PURA. The title of this blog, Beyond the Ion Channel, is intended to reflect the wide variety of genes that can cause epilepsy and related neurodevelopmental conditions. Our last post on CACNA1A brought us back to channelopathies, so this blog post will again shift our focus. This post will introduce the new gene page for PURA, a gene that we did not feature as prominently as we should have. Here are five things to know about PURA, which is relatively recent to be described as a condition, and is likely more common than originally thought.
1 – Breaking the pattern. For many genes associated with neurodevelopmental conditions, the initial reports of individuals tend to represent the more severe end of the spectrum associated with that condition, as these severely affected individuals tend to present for genetic testing first. As more individuals undergo genetic testing, this spectrum typically widens to include more mildly affected individuals. However, the wide disease spectrum associated with heterozygous, pathogenic variants in PURA has been evident since the first gene-disease association in 2014. Most individuals in the first cohort did not have seizures, and some had relatively mild developmental delay. As more individuals have been diagnosed with PURA over time, it has become apparent that epilepsy is in fact a more prominent feature. However, the disease spectrum remains relatively wide.

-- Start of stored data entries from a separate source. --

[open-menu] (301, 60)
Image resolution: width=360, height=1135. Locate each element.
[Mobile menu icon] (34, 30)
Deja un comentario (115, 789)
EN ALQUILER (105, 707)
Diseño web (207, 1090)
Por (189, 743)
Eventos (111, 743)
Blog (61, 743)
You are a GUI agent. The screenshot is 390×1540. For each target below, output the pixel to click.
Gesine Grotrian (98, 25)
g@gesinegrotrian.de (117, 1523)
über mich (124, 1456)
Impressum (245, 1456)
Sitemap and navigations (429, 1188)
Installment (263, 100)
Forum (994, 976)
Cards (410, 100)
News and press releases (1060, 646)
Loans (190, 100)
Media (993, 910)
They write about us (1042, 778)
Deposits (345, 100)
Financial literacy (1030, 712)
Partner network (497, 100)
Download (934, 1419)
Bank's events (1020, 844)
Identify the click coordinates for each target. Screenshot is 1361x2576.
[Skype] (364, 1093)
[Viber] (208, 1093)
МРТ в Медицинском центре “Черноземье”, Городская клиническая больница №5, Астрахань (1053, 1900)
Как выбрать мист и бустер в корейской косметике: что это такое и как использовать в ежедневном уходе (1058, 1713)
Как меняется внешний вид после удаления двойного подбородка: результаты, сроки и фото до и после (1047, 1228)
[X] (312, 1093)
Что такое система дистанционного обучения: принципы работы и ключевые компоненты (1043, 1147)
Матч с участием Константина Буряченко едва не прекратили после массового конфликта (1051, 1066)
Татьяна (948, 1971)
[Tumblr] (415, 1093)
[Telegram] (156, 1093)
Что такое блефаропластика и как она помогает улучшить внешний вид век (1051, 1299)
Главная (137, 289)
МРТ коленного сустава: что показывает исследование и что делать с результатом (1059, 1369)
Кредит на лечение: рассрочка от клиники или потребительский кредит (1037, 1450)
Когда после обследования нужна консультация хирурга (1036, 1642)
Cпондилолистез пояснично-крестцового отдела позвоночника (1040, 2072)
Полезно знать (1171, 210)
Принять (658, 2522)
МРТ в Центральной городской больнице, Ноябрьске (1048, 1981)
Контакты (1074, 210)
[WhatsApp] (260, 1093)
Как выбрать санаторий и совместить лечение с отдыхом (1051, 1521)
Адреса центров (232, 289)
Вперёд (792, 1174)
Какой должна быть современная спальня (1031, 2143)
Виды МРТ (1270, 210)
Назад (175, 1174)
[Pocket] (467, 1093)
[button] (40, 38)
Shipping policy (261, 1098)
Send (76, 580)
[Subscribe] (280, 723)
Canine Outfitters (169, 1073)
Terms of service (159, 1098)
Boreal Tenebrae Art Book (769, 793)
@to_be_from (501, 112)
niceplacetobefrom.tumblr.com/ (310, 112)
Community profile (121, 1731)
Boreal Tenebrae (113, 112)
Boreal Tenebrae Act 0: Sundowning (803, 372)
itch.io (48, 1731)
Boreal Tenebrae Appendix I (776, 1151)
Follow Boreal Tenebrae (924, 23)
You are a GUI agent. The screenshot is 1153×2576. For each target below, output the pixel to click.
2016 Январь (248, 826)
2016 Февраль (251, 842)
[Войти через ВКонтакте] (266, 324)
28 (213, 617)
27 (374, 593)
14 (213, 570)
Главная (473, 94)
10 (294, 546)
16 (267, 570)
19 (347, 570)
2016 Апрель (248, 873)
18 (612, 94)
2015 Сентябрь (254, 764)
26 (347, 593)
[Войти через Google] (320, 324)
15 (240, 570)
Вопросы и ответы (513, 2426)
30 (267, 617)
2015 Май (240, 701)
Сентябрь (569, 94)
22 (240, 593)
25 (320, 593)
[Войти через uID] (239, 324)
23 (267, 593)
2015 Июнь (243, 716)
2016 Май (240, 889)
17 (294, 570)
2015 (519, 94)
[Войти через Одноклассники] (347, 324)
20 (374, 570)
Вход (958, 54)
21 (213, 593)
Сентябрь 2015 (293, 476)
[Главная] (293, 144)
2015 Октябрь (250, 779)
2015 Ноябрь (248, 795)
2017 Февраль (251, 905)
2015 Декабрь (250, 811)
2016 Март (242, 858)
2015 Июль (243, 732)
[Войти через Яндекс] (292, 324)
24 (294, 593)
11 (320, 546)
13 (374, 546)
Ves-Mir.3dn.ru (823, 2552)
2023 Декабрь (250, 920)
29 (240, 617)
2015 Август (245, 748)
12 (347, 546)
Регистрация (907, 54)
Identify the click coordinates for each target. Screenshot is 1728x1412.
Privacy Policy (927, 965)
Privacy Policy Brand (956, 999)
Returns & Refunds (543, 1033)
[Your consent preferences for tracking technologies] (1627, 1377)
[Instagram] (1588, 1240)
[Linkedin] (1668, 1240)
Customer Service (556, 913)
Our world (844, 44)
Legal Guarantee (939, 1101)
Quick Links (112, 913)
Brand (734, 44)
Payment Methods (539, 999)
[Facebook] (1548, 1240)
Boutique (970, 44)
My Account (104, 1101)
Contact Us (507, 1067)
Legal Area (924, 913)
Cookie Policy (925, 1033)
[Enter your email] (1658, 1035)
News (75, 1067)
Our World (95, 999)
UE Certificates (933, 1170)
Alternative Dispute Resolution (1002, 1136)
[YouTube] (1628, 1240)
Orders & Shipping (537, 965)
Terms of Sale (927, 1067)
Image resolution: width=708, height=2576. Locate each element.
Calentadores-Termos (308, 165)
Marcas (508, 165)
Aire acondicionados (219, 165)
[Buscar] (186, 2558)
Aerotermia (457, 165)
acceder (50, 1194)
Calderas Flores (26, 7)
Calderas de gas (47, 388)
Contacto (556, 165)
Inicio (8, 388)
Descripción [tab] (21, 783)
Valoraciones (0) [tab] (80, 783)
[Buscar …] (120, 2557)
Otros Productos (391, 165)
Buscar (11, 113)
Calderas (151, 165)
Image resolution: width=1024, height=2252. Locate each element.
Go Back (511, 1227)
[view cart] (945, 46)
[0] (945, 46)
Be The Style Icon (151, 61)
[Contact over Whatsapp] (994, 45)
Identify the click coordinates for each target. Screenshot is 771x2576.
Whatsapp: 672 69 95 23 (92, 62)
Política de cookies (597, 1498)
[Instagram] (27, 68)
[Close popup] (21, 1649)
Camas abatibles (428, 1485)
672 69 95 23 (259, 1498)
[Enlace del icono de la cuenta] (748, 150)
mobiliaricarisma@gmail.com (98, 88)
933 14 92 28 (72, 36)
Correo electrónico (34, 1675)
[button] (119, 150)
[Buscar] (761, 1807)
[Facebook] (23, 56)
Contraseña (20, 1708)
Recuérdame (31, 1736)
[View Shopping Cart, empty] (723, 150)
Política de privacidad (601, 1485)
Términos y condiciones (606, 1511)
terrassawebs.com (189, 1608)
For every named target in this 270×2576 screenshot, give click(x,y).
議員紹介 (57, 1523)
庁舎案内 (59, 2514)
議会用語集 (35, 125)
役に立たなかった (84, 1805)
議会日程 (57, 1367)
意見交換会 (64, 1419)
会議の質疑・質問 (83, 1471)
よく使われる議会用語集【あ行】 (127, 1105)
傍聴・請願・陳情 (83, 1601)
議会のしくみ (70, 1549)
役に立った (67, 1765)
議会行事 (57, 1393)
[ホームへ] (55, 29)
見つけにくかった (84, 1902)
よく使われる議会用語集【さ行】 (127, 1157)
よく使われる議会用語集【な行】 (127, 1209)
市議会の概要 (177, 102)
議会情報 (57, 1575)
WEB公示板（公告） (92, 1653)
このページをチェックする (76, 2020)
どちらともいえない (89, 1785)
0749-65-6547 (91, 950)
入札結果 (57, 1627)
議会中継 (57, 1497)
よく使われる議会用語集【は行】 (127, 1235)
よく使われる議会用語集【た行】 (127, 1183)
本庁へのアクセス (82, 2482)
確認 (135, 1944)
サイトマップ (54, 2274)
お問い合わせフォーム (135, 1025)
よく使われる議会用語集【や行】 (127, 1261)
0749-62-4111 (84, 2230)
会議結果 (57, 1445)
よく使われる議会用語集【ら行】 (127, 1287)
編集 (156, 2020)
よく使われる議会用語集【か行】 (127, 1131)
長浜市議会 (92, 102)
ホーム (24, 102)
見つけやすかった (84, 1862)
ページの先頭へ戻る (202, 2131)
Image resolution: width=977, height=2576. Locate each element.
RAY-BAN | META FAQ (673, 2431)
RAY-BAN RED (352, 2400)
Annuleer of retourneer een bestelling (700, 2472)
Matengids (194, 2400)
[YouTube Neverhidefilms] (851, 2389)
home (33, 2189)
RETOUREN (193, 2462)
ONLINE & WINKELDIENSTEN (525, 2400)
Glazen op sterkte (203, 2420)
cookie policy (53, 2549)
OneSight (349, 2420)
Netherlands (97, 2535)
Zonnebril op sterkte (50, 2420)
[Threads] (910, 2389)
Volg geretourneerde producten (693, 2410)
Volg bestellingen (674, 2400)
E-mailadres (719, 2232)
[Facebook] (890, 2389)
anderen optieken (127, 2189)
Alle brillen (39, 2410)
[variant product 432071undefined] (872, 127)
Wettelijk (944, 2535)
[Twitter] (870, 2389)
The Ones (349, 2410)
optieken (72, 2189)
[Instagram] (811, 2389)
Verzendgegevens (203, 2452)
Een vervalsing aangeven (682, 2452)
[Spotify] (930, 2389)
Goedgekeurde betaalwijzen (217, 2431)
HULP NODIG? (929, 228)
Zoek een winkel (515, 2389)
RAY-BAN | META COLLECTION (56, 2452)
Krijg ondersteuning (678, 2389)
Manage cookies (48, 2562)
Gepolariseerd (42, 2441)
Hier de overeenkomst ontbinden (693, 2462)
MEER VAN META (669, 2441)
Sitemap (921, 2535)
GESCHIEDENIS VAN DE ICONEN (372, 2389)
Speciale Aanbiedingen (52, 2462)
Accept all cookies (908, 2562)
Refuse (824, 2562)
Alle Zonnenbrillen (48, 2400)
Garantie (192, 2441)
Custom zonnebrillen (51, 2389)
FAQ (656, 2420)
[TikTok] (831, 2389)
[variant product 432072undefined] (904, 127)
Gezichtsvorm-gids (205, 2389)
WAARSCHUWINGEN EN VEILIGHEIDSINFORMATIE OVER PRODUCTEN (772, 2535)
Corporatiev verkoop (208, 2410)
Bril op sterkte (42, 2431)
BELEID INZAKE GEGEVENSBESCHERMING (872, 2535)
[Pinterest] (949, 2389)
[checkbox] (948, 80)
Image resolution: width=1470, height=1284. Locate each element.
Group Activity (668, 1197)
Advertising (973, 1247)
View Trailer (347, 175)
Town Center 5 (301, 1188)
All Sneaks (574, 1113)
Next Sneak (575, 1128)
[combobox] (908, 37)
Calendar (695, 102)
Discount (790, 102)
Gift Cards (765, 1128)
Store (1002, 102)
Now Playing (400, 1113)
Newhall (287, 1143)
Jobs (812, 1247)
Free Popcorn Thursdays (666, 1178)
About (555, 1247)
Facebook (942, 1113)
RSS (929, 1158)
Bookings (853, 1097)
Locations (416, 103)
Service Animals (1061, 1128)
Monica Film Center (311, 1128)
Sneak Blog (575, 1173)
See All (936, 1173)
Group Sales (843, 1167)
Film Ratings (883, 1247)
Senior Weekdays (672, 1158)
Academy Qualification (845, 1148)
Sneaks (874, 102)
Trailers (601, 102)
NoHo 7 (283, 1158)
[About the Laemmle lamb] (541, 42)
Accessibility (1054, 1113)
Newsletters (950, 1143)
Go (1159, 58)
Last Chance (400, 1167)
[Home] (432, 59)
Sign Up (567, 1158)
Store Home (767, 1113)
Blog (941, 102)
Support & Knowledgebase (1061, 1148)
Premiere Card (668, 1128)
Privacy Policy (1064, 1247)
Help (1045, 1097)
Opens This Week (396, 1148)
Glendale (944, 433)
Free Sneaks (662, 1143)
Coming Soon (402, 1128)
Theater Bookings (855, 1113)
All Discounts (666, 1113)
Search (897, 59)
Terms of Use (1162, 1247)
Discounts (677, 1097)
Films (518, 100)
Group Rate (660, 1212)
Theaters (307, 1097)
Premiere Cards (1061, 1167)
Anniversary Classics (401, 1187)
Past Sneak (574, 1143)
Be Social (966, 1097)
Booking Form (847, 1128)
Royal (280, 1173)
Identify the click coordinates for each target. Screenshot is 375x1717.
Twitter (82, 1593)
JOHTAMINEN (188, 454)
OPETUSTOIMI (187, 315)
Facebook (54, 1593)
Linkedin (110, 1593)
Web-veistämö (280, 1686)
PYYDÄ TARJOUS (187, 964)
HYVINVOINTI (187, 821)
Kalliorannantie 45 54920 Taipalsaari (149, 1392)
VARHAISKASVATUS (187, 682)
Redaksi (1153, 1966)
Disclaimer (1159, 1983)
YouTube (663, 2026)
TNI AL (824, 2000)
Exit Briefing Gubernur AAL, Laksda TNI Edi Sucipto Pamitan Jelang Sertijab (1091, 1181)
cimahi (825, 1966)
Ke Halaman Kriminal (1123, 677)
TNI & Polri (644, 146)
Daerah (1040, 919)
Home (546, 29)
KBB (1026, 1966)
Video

2 – Early disease course can be misleading. The early presentation of PURA-related neurodevelopmental disorders, particularly neonatal apnea and neonatal and possibly profound hypotonia, are features that can be suggestive of other common genetic neurological conditions such as spinal muscular atrophy (SMA), Prader-Willi syndrome, or Pitt-Hopkins syndrome. The early differentiation between these diagnoses is critical, as management and neonatal course is different for each of these conditions. This again highlights the importance of early, broad-based genetic testing to quickly end the diagnostic odyssey for individuals with neurogenetic conditions.
3 – Genotype-phenotype correlation. In many neurogenetic conditions in general, we expect some degree of genotype-phenotype correlation. However, this has not been observed in PURA-related conditions to date. This does not necessarily mean that there is no role of genotype in the associated phenotype of a given individual. Our previous work in HPO-based analysis of STXBP1 is a case in point. Through this work, particular genotype-phenotype correlations for recurrent variants were uncovered in a condition where this was previously thought not to be the case. In general, this standardized phenotyping approach in large cohorts may be an important step in fully elucidating genotype-phenotype correlation.
4 – Gene discovery pathway. The Deciphering Developmental Disorders study (DDD), which involved exome sequencing for over four thousand trios, greatly enriched our understanding of epilepsy genes that were known at the time as well as genes that had emerging relationships with human disease. PURA was one such gene. This study is still an essential resource we use today to inform our understanding of candidate genes.
5 – Animal models – what they can and cannot tell us. We have multiple tools to understand neurogenetic conditions in our toolbox, one of which is animal models. When we evaluate these in a formal setting, such as our ClinGen Epilepsy Gene Curation Expert Panel, we must consider two major factors – 1. Does the genetic mechanism required to elicit a phenotype in an animal model mirror what is seen in humans? and 2. Does the phenotype seen in a given animal model match what is seen in humans? For PURA, current mouse models meet the second criterion but not the first, as only mice with homozygous knockout show a phenotype. Because of this, when evaluating studies using these models few must consider the relevance to a human context.
Here is what you need to know. PURA-related disorder has emerged as a perplexing genetic epilepsy with a disease mechanism that is poorly understood thus far, particularly the molecular mechanism. The phenotypic spectrum is notable for several features that are quite prominent, such as the profound neonatal hypotonia. With better recognition and improved understanding of the natural history and disease course, we hope that this largely underdiagnosed condition may soon be a candidate for precision medicine approaches.